Romney Reveals True Self in PBS Remark

Watching the debate on Wednesday I felt I was in a bizarro world. Governor Romney was looking presidential, spouting statistics and talking compassionately about people he met who are unemployed, and President Obama was looking vulnerable, defensive, and out of touch with the American electorate.

I felt I was in the Land of Oz and maybe if I clicked my heels I would be transported back to reality. I knew that Governor Romney was a good debater who has had lots of practice in the primaries and more time to prepare than the president, but I was expecting a more equal sporting event.

The governor was doing a pretty good job of re-selling himself as a caring person who wanted to help the middle class -- until he slipped up and the real man showed up. That moment occurred when he said he wanted to cut PBS. Right away I thought uh, oh. This is going to be his zinger, but not in the way he intended.

He delivered the line in a carefree, joking way, saying he loved Big Bird and liked the moderator, Jim Lehrer, but that PBS would have to go because his budget couldn't afford it. These comments show the two- sidedness of Romney. He thinks by sweet-talking you, he will somehow soften the blow of getting canned. What an insult to a well-respected news anchor who has done a superb job for many years! Secondly, how can you so casually talk about axing Big Bird, who is an icon to today's children as well as the baby boomers who grew up with Sesame Street?

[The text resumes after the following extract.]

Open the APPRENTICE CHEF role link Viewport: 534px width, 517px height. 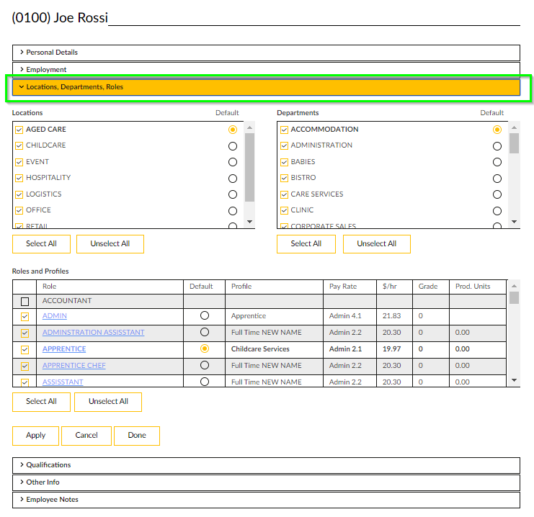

His behavior was condescending and arrogant and reminds me of a CEO asking a faithful, long-working employee of his company to come into his office to say: "I love you and you have done a good job, but I have to let you go because we can't afford you" while he keeps his own obscene profits.

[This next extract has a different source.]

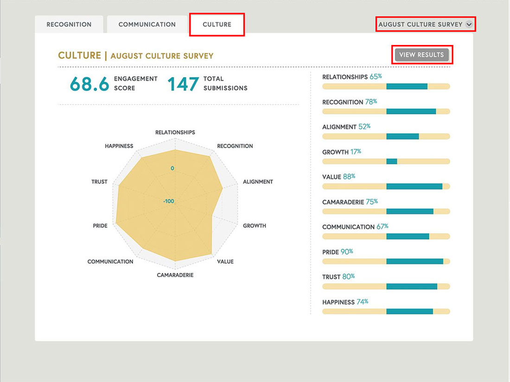Select the Culture tab

217,24
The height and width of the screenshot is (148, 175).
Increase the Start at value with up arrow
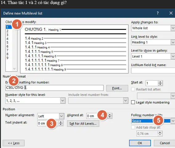[160, 82]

This is the Mitt Romney who said he likes to fire people. This is the Mitt Romney who founded Bain Capital, the pioneer of outsourcing and vulture capitalism. This is the Mitt Romney who was captured on that video at the private fundraiser where he said that 47 percent of the population were victims who didn't pay income taxes and were dependent on the government and will never take responsibility for their lives. This is the Mitt Romney who represents the party that wants to cut anything that has the word "public" in it. NPR, PBS, NEA, public education. What's next? Public libraries? They already want to get rid of the postal system, the EPA, and Planned Parenthood.

Ending the station of Sesame Street, Antique Roadshow, Masterpiece Theatre, Live From Lincoln Center, Frontline, Nova, Bill Moyers Journal, Charlie Rose and countless specials and concerts? Blasphemous. Tell senior citizens you are taking away The Lawrence Welk Show. See what kind of reaction you get. And the PBS NewHour (with Jim Lehrer) is probably the only fair and balanced news show on television. They present just the facts without a bias one way or another.

PBS is also a free channel, so you are once again targeting those pesky moochers who may be unemployed or on Social Security and Medicare who maybe can't afford cable. But as you said, Mr. Romney, you don't worry about those folks because they aren't going to vote for you anyway. Just like you said you don't care about the very poor because they have a safety net (right).

I think once again, Governor Romney, you have shown how out of touch you are because you have not realized the firestorm you have created. Already in the Huffington Post there is a letter written to you by an eight-year-old girl upset about your ending Sesame Street. Of course, with your innate ability to be a chameleon, in a few weeks you may come back with a statement of "never mind" (as the president suggested you have done with your tax plan.)

One good thing your remark has created is an increase in donations to PBS. It shows the public cares and wants the network to continue. The ridiculous thing is government funding for PBS is 0.012 percent of the budget, or a small drop in a big bucket. The station is also funded by donations from the viewing audience.

No matter what happens, I believe America will not ax Big Bird or PBS NewsHour because in the long run the public will have its say. Just as we will on November 6th. Maybe by then the bizarre political world of the first debate will be back to normal, whatever that is.